Good & Bad PR 3 minute read
I'm giving the first good PR of 2017 to takeaway site Just Eat and its Belfast client, Feeleys Chippy. If you've ever used the online service or app before to order some grub, you'll know that you can add some comments to your order if you have any special requests for the takeaway; not like "sing me a Whitney song when you deliver my food" but run-of-the-mill things like "knock quietly, child sleeping" or helpful directions to find your middle-of-nowhere house.

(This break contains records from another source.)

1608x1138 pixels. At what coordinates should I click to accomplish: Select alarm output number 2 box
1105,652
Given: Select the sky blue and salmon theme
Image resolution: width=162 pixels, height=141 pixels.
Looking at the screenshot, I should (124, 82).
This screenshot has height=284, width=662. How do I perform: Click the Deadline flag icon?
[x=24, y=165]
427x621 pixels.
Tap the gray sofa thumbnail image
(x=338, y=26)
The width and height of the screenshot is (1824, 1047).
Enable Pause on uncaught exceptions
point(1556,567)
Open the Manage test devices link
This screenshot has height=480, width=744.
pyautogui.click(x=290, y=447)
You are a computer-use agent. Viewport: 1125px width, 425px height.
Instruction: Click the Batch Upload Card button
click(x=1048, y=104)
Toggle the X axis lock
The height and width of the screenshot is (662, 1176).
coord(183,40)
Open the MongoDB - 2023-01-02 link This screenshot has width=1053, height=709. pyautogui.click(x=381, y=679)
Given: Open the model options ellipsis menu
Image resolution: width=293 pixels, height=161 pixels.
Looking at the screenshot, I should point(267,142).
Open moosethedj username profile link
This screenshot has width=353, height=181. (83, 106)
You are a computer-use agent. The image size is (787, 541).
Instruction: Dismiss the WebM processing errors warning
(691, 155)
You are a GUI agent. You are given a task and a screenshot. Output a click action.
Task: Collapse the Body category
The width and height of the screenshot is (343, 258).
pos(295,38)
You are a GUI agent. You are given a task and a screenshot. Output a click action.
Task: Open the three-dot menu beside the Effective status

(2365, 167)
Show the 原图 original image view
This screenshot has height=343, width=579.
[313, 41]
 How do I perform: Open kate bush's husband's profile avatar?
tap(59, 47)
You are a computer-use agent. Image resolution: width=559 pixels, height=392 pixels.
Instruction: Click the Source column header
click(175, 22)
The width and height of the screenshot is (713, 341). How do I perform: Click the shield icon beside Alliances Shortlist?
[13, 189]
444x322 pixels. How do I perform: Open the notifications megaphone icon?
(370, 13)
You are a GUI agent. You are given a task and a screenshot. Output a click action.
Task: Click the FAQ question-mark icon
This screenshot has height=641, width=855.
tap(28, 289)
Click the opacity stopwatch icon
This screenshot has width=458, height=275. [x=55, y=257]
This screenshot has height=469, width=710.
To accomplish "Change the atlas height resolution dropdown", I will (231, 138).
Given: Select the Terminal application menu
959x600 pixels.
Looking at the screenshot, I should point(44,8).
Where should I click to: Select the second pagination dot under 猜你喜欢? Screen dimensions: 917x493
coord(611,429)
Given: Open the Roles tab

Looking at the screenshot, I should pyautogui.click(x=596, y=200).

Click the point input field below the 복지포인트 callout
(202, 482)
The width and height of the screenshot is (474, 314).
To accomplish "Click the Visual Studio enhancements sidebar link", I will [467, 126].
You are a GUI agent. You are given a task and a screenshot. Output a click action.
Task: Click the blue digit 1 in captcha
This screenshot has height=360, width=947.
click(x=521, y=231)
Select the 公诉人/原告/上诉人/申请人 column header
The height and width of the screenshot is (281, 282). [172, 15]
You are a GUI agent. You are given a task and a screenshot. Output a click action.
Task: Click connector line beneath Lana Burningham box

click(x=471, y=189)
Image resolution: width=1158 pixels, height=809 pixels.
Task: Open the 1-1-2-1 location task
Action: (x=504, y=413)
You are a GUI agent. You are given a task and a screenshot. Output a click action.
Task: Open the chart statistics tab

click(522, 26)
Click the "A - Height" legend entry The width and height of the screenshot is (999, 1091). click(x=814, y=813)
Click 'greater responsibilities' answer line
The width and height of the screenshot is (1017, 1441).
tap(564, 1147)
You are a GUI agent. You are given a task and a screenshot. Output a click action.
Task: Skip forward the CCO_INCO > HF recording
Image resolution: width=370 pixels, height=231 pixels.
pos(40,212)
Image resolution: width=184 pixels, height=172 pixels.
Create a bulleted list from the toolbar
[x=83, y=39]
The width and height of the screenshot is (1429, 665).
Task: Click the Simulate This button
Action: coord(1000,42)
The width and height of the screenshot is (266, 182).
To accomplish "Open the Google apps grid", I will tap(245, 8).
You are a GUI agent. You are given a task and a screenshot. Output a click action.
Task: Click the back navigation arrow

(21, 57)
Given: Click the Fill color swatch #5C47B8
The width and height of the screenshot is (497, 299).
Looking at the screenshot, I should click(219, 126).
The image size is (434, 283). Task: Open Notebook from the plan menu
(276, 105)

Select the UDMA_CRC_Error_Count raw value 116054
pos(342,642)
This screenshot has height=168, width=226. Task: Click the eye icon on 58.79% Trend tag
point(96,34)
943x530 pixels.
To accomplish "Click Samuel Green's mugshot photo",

Allegedly one customer, who was feeling under the weather, decided to try her luck and see if she could get her delivery driver to stop en route to get her some medicine. In the comments section, she wrote "Will you please stop in Spar on the way and get me Benylin cold and flu tablets and I'll give you the money. Only ordering food so I can get the tablets. I'm dying sick xx."
The delivery driver, well, delivered. The medication was delivered with her order, apparently, and the whole thing played out nicely in the media.
I only realised that Just Eat was behind what I think is a very clever stunt when I saw the picture that broke the story on the chip shop's Facebook page; an image of the receipt that the chippy received when she'd placed the order via the site, which had Just Eat emblazoned across the top.
Even if it wasn't a stunt and was all "in real life", it's still awesome PR for both the site and the chip shop.
Sticking with the takeaway theme, let's move on to this week's example of bad PR. If you're finding the January health kick a struggle after the Christmas indulgence, and a certain fried chicken chain is your weakness, I'm here to help.
A family in Plymouth got takeout from the Crownhill branch, only to end up violently ill as a result. 65-year-old Susan Hamm bought the lunch for her grandsons (aged 16 and nine) and took it home to eat in the midst of a busy day.
Picking at her food, she noticed it was very pink and bloody inside and apparently informed her grandkids to stop eating it.
The next morning was when the stomach pains, cramps and worse began.
I first saw this story on ITV and the pictures of the chicken are pretty grim to say the least.
One of Hamm's grandson's was a sufferer of Hirschprungs Disease which had previously led to him having to have half his bowl removed, so she was – quite rightly – really concerned about him having eaten some of the chicken.
KFC has been getting a bit of a battering for this one and it'll certainly be a while before people can get those pictures of the horrid chicken out of their minds!